Describing pre-internet life to a millennial can be difficult, so instead, have them watch Valley of the Boom, which documents life before the World Wide Web in a sorta based on true events six-part limited docuseries, which is also enjoyable for those who actually lived it.

Boom follows three main storylines in Silicon Valley that feel like they’ll crossover at some point. The most interesting one involves Netscape vs. Microsoft’s “Browser Wars.” Another one follows the creators of The Globe, a groundbreaking social media site that was Facebook before Zuckerberg made his mark online. But the most bizarre storyline follows Michael Fenne, a real-life con man who cashed in on the tech boom craze of the ’90s, who wouldn’t be believable at all, if he wasn’t real.

Like the intro scroll proclaims, this is the mostly true story of three companies full of visionaries, hustlers, geeks and college kids who changed the world. Totally awesome archival footage backs up some of the real-life persons of interest, who are then re-enacted by actors to recreate past events. If you watched the Mars series, you will recognize the documentary and dramatic aspects of the show. Also, like Mars, this is a limited series, as the first two episodes — which have already aired — are one-third of all of the episodes. That feels way too short for a series that’s based on real life that’s quite enjoyable. But there’s the rub: deciphering the fact from the fiction can be difficult sometimes.
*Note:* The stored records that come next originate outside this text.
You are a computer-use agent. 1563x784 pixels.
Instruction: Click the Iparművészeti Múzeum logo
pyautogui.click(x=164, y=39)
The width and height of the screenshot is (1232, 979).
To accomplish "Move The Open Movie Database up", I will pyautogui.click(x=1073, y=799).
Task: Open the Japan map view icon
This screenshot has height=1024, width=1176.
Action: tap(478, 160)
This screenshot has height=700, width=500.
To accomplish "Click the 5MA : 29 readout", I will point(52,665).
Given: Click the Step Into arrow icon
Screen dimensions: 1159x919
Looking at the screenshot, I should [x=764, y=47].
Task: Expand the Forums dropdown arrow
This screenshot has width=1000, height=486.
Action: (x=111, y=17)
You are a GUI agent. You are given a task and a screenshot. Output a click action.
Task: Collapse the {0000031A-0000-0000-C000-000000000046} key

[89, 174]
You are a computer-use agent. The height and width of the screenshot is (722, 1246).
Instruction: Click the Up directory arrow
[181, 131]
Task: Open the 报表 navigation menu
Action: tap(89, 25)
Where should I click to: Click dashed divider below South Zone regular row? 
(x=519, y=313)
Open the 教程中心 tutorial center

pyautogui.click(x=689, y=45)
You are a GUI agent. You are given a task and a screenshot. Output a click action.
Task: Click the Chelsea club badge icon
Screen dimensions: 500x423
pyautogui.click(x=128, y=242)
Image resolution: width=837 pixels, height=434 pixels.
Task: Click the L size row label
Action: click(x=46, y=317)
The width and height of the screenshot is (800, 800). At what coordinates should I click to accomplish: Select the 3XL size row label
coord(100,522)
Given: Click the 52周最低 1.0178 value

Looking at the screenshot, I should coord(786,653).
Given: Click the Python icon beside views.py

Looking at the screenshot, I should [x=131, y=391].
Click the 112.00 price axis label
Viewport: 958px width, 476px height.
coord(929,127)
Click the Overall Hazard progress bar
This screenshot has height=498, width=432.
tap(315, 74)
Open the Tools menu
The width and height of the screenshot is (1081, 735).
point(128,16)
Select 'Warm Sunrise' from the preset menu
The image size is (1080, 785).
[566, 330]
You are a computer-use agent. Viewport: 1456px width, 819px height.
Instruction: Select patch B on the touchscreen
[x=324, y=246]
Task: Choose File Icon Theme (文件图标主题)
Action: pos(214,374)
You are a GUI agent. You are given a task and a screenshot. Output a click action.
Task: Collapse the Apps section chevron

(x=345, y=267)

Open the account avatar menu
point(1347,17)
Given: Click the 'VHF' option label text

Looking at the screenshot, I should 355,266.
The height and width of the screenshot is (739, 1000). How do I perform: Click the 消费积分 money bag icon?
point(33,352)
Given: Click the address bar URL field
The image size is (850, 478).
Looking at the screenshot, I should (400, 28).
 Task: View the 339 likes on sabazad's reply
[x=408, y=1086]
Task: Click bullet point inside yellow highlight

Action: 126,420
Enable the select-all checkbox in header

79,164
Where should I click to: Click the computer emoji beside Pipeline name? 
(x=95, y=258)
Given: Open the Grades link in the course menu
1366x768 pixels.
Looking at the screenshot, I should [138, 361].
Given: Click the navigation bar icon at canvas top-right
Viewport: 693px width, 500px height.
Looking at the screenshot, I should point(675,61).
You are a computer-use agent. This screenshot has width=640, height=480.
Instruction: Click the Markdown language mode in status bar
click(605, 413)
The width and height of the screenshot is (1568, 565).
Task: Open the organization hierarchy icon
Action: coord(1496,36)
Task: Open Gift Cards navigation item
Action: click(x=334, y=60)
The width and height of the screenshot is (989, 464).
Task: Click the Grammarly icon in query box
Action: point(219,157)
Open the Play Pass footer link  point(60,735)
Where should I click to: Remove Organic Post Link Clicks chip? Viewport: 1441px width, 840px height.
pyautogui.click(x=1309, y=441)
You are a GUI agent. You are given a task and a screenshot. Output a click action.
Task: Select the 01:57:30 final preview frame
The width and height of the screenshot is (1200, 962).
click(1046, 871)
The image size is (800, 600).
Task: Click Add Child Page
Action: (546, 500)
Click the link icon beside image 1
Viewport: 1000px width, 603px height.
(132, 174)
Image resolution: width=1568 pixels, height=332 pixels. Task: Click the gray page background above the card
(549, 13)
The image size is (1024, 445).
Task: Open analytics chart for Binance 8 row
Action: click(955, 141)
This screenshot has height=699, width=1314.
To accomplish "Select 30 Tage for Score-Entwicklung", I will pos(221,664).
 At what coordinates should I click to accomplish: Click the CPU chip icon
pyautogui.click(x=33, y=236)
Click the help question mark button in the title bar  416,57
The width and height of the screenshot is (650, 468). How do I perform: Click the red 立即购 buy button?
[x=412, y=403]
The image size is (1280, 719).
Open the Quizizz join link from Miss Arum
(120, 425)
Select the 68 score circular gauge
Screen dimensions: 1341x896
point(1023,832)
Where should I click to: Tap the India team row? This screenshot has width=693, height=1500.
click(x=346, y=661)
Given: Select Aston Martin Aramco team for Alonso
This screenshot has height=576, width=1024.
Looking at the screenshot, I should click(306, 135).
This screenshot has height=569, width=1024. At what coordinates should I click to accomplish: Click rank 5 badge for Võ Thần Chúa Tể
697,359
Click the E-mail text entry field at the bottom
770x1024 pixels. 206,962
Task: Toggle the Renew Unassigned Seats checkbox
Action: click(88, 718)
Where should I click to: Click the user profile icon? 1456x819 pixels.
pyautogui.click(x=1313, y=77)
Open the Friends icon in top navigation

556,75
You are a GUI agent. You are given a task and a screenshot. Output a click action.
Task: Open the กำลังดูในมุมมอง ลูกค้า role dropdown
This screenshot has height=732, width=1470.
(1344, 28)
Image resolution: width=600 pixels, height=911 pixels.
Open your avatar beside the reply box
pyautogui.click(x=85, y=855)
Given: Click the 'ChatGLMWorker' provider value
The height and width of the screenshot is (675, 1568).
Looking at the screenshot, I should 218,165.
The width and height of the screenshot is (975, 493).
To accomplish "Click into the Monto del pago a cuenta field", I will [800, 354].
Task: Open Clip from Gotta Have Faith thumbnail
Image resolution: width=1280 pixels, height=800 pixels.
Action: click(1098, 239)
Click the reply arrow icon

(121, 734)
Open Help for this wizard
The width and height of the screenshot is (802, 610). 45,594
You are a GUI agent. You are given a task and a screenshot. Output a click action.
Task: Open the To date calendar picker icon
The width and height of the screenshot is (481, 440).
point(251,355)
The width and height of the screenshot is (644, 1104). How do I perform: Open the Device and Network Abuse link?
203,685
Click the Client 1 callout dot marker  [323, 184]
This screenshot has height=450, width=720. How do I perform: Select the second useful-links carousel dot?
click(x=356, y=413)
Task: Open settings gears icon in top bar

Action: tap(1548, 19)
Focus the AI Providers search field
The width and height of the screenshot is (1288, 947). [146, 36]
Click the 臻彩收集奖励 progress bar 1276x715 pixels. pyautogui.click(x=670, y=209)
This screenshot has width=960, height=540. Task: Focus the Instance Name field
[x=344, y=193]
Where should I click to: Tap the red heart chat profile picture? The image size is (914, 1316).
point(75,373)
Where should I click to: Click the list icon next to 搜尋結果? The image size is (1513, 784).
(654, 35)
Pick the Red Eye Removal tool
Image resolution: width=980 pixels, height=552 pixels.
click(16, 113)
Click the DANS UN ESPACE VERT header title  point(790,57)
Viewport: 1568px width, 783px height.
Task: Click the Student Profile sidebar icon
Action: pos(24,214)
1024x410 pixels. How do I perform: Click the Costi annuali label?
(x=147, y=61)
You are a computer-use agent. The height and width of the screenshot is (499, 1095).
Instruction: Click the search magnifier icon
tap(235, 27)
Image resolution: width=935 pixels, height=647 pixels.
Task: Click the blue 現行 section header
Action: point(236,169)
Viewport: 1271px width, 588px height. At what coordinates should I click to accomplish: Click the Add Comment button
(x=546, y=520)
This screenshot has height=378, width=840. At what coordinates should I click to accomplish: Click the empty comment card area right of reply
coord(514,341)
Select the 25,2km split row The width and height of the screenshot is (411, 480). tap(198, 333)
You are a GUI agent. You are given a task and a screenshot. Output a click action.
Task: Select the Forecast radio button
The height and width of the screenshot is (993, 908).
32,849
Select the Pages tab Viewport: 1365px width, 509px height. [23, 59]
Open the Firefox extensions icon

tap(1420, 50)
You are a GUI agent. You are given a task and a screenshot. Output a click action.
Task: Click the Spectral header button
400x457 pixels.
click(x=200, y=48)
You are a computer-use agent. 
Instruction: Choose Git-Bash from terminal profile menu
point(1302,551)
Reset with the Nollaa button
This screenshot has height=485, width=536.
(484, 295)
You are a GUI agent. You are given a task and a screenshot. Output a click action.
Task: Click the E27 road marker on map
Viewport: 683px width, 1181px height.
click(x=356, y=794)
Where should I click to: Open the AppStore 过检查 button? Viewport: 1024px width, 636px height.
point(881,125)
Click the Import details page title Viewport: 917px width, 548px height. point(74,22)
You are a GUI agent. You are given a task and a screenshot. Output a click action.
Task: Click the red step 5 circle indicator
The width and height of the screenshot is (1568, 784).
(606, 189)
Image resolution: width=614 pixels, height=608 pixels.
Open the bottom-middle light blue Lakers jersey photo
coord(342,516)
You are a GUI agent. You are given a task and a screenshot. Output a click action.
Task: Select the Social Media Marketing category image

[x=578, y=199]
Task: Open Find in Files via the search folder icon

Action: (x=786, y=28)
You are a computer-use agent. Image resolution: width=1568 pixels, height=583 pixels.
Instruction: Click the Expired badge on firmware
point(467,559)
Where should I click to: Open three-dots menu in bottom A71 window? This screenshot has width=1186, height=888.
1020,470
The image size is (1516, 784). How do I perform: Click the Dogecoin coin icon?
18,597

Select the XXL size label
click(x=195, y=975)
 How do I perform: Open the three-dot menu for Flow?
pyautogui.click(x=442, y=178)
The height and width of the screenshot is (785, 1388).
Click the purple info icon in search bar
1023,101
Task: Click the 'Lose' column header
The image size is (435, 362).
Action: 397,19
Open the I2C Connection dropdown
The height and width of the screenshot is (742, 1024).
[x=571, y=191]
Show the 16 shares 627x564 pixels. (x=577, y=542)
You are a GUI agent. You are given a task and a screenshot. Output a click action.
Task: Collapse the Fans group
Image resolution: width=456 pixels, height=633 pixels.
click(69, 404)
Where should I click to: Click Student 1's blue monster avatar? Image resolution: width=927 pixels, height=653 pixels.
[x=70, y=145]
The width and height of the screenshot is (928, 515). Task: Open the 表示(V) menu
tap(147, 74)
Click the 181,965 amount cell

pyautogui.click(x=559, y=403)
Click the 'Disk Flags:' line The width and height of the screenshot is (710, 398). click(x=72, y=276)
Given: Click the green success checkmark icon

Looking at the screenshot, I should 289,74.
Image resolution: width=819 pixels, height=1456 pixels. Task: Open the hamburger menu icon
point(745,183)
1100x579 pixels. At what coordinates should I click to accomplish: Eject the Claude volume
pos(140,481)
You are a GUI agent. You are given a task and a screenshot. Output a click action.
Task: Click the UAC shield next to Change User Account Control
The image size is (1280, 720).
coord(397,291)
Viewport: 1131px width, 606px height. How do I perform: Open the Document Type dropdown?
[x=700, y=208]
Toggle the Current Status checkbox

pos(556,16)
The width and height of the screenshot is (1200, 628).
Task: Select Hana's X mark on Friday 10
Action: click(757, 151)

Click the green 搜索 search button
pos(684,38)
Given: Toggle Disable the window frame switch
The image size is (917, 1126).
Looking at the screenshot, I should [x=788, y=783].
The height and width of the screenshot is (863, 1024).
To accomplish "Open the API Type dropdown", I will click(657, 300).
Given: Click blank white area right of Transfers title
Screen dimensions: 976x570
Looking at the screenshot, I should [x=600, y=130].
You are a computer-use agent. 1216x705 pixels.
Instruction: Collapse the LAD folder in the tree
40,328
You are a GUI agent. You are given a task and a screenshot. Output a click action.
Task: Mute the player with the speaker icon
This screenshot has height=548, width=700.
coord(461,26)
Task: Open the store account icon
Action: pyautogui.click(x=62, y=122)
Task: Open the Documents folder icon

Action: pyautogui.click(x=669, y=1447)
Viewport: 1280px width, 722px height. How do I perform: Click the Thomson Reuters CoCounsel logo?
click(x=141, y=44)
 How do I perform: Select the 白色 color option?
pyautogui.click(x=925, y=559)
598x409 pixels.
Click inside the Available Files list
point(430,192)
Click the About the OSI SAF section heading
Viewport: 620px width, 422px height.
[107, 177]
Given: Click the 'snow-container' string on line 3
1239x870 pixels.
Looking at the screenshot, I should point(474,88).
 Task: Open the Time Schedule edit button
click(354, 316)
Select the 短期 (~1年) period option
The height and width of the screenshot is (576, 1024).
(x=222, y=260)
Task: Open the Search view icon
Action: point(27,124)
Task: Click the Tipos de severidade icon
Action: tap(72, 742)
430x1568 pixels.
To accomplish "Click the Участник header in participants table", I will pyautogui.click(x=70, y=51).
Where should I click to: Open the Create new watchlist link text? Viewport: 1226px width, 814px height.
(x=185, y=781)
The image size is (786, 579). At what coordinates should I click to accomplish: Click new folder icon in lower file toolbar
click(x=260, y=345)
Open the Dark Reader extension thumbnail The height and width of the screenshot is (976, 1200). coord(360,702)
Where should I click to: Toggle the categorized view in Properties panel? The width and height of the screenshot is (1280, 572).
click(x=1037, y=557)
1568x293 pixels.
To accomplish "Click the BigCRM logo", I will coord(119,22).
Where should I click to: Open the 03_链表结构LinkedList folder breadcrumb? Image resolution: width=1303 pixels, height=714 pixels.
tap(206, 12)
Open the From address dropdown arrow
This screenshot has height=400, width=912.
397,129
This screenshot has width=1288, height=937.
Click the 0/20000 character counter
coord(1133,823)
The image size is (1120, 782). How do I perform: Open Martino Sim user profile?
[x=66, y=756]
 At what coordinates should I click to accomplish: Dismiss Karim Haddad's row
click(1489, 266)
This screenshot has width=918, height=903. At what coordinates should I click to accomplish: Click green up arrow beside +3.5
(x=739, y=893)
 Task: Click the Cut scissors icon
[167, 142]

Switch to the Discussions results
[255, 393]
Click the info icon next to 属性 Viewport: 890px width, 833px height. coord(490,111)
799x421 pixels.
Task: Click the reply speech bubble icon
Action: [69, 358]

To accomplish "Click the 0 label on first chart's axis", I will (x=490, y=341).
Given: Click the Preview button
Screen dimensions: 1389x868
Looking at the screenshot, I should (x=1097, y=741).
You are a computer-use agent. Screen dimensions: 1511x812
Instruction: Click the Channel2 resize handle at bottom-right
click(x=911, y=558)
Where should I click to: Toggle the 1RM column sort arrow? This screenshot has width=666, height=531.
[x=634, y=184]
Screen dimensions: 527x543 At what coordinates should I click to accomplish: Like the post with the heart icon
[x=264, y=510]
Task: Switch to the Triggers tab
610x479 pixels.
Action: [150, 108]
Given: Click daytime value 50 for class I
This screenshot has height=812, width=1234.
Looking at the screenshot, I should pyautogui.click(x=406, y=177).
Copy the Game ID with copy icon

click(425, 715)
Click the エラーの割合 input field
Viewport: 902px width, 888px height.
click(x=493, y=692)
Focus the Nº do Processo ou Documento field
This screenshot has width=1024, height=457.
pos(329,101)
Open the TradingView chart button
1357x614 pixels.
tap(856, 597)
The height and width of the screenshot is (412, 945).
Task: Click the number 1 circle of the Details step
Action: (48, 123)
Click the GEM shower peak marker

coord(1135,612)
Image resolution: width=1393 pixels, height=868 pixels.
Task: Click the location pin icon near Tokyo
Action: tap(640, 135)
Through two episodes, there’s not a lot of women appearing in Boom, which sadly seems real, as people living and working within this tech bubble feel like an all-boys club. Breaking the rules of business and re-writing them as they go, Michael Fenne was actually the alter ego for David Kim Stanley, who was a fugitive of the law and is shown as a fast-talking salesman who sells equal parts buzzwords, as well as hometown charm to venture capital firms interested in investing in his digital startups.

Seeing the odd, interpretive dance while reading an actual legal document sent to Michael Fenne’s ex-wife, as well as a ’90s rap battle describing the ultimate meeting with Microsoft that declared war with Netscape and a bizarre puppet recreation of Bill Gates’ Microsoft address (due to not having any existing video available) all pale in comparison to the real-world Fenne.

Having used dial-up modems, waiting forever for only a few pixels to generate onto your computer screen during the AOL phase and eventually playing multiplayer games online, seeing some behind the scenes events really brought me back to a time when streaming video felt like prehistoric times. Having seen many commercials, I was very excited to see what this series is all about, but when I discovered Ariannna Huffington was an executive producer for it, I almost lost all interest before even seeing an episode. She doesn’t actually ruin the overall experience, but since she’s an executive producer of this series, having her also speak in front of the camera felt superfluous.

While I cringe every time I see Katie Couric ask, “What internet is” on an episode of the Today show in 1994 (also shown here), it does remind me of the saying: Those who forget history are doomed to repeat it. The same could reflect the Wild West of the emerging and ultimately crash of the tech boom craze.